__PROBLEM DETAILS__
Copy exactly the lines of the records below, and only those lines, beginning with the line that contains "Anoia (118, 1885)" and ending with the line that contains "La Llacuna (301, 2048)".

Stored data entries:
******************************

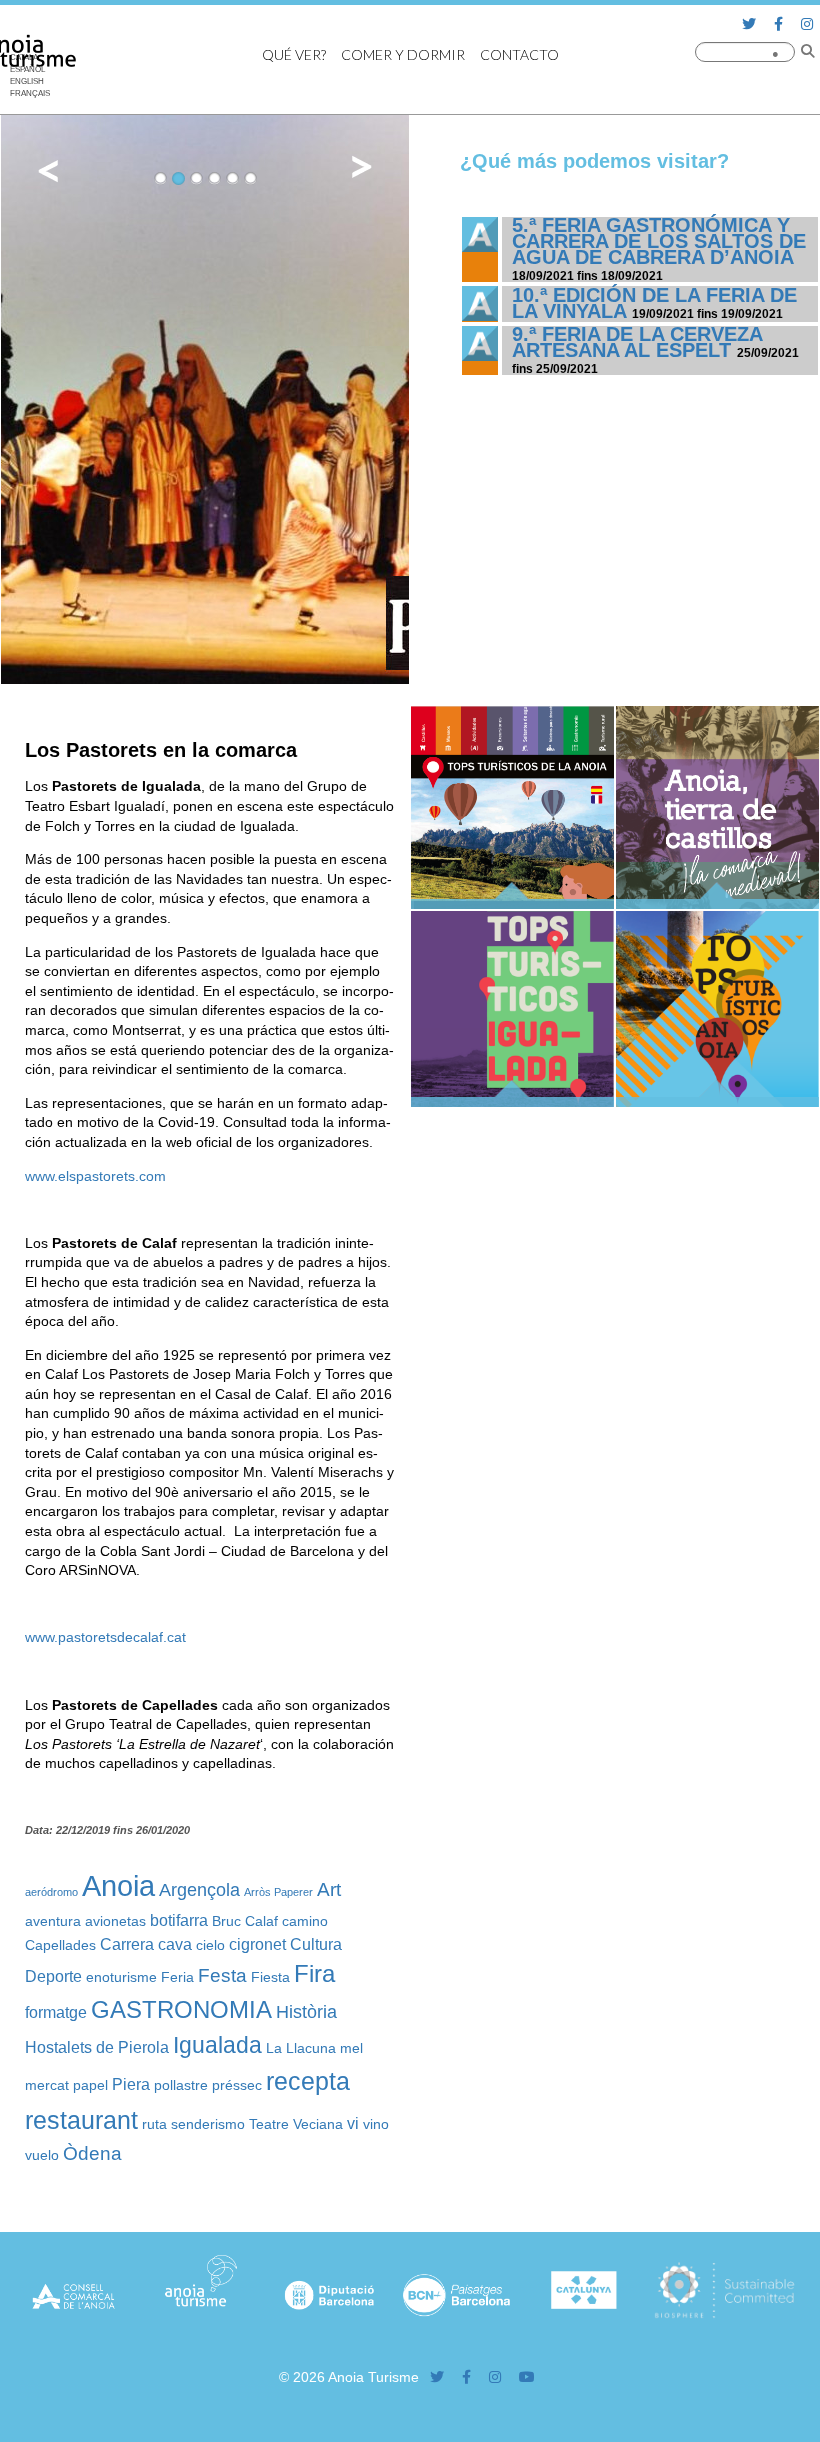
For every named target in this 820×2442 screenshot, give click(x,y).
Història (306, 2012)
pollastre (181, 2085)
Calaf (261, 1921)
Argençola (199, 1890)
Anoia (118, 1885)
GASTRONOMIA (181, 2009)
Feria (177, 1977)
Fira (314, 1973)
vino (376, 2124)
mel (351, 2048)
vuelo (42, 2155)
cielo (210, 1945)
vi (353, 2123)
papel (90, 2085)
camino (305, 1921)
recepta (308, 2081)
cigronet (257, 1944)
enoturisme (121, 1977)
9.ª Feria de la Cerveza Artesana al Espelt (637, 342)
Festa (222, 1975)
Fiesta (270, 1977)
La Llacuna (301, 2048)
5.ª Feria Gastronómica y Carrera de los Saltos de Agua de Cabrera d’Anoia (659, 241)
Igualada (217, 2045)
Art (329, 1889)
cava (175, 1944)
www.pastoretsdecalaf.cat (105, 1637)
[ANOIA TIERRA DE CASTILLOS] (717, 904)
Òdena (92, 2153)
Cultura (316, 1944)
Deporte (53, 1976)
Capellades (60, 1945)
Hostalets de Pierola (97, 2047)
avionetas (115, 1921)
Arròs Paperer (278, 1892)
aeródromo (51, 1892)
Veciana (318, 2124)
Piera (131, 2084)
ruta (154, 2124)
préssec (237, 2085)
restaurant (81, 2120)
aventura (53, 1921)
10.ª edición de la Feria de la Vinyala (654, 303)
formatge (56, 2012)
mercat (47, 2085)
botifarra (179, 1920)
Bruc (226, 1921)
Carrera (127, 1944)
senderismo (208, 2124)
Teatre (269, 2124)
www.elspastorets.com (95, 1176)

******************************

__ANSWER TO THIS EXERCISE__
Anoia (118, 1885)
GASTRONOMIA (181, 2009)
Feria (177, 1977)
Fira (314, 1973)
vino (376, 2124)
mel (351, 2048)
vuelo (42, 2155)
cielo (210, 1945)
vi (353, 2123)
papel (90, 2085)
camino (305, 1921)
recepta (308, 2081)
cigronet (257, 1944)
enoturisme (121, 1977)
9.ª Feria de la Cerveza Artesana al Espelt (637, 342)
Festa (222, 1975)
Fiesta (270, 1977)
La Llacuna (301, 2048)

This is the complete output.